TESTO DI RIFERIMENTO:
Vota il presepe napoletano. La corsa di Maresca, Manfredi e Bassolino

Francesco Palmieri

A Napoli c’è solo un enorme buco di bilancio lasciato da De Magistris. E tre programmini elettorali fondati su un’unica speranza miracolistica: il Pnrr di san Mario Draghi

Le altre puntate del Foglio sulle città al voto le trovate qui: Milano è il capolinea della destraA Bologna il centrosinistra senza avversari corre in “campo largo” per vincere subito

 

E’ calato al tramonto non un buio metaforico, ma letterale, sulla rassegna “Ricomincio dai Libri” organizzata nella Galleria Principe di Napoli per il fine settimana antecedente il voto locale. La manifestazione s’è conclusa la sera di domenica 26 senza elettricità, tra le fiammelle delle candele di cui editori e librai si sono riforniti maledicendo con sorriso rassegnato – anatema più scabro non c’è – l’amministrazione comunale che ha patrocinato l’evento. Quella che promise un giorno di “scassare la città”. Ma non nel senso in cui l’ha fatto Luigi de Magistris.

COMPLETA QUANTO SEGUE:
(a) Stabilisci se ciascuna affermazione concorda con l'articolo sul voto a Napoli: rispondi sì o no e cita le parole decisive dell'articolo. (i) La rassegna "Ricomincio dai Libri" si è tenuta nella Galleria Principe di Napoli. (ii) La manifestazione si è chiusa domenica 26 con l'illuminazione regolarmente funzionante. (iii) L'amministrazione comunale aveva patrocinato l'evento.
(b) Riprendi l'articolo sul voto a Napoli e proseguilo a partire dalla sua ultima frase.

DATI FORNITI:
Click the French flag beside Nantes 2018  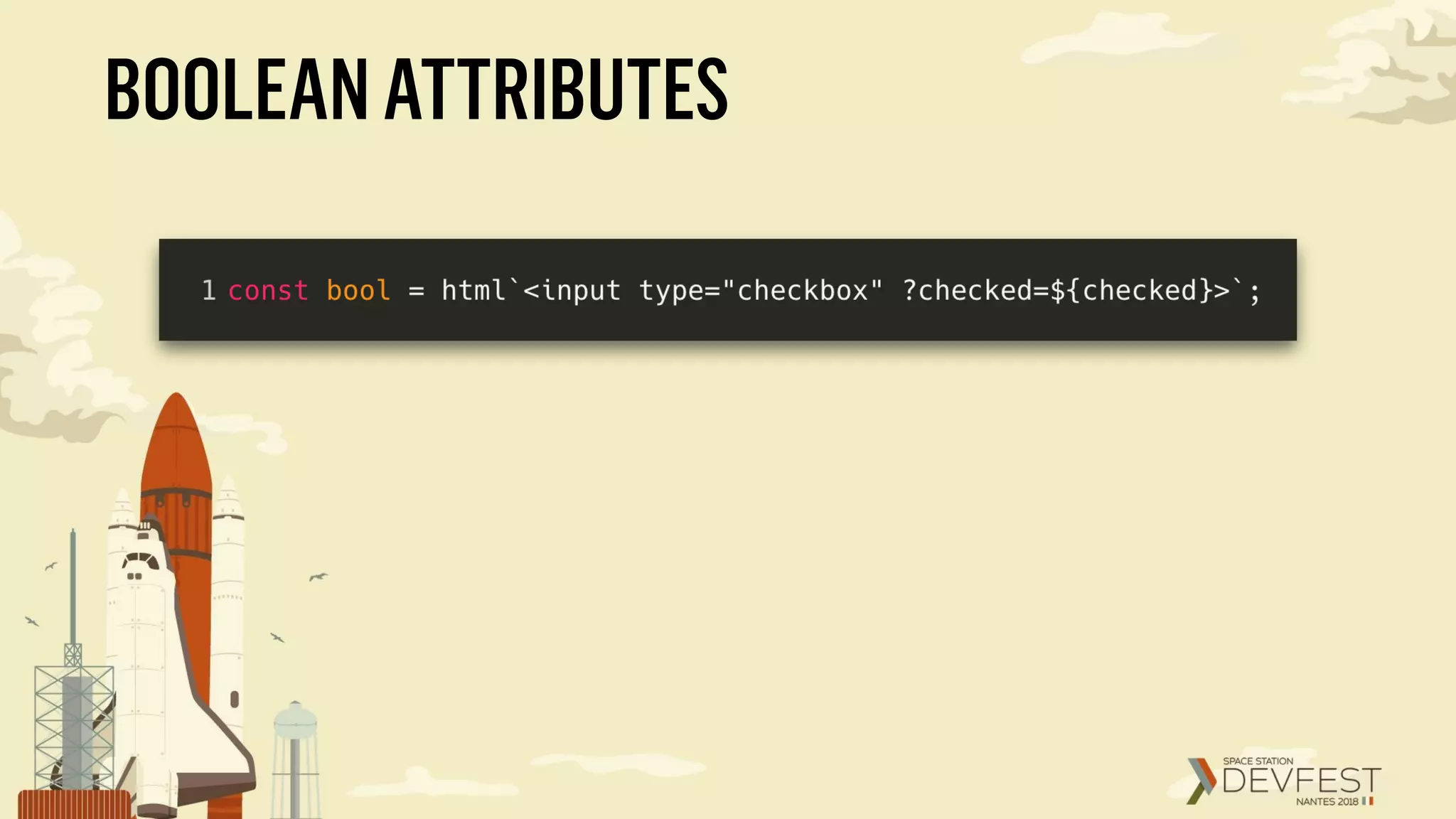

RISULTATI FINALI:
(a)
(i) Sì: «organizzata nella Galleria Principe di Napoli».
(ii) No: «s’è conclusa la sera di domenica 26 senza elettricità».
(iii) Sì: «l’amministrazione comunale che ha patrocinato l’evento».

(b)
L’ormai ex sindaco arancione ha percorso nei due mandati consecutivi a Palazzo San Giacomo la parabola tipica descritta dal compianto Francesco Durante: “Un uomo solo al comando. Napoli è abituata così. Lo acclama, delira quasi per lui, ma è pronta poi a lasciarlo in braghe di tela non appena la sua stella si appanni e infine tramonti. In fondo è una comodità: c’è sempre qualcuno cui addossare colpe che sono (anche) collettive”. Lascia in eredità, de Magistris, e se la colpa sia (anche) collettiva o solo sua il risultato non cambia, un debito comunale di proporzioni così vaste da esserne tuttora dibattuto l’importo, che spaventa i contendenti alla successione come il leggendario coccodrillo mangiatore d’uomini terrorizzava i prigionieri rinchiusi nella fossa di Castel Nuovo. Mentre “Dema” ha fatto rotta sulla Calabria puntando alla poltrona di governatore, con un itinerario di conquista del Sud opposto a quello di Garibaldi o del cardinale Ruffo, è restata a Napoli a vedersela per lui la trentaquattrenne Alessandra Clemente, già suo assessore per otto anni, la più giovane tra gli aspiranti sindaco. Altri esponenti arancione di spicco hanno abbandonato la nave con esiti già disastrosi per qualcuno: il consigliere comunale uscente Ciro Langella e l’ex assessore con delega al Mare, Daniela Villani, avevano trovato posto fra le schiere di Catello Maresca, il candidato civico sostenuto dal centrodestra, in una lista che il Consiglio di stato ha escluso in via definitiva assieme ad altre tre dalla competizione. Qualcuno s’era dimenticato persino di allegare il contrassegno elettorale.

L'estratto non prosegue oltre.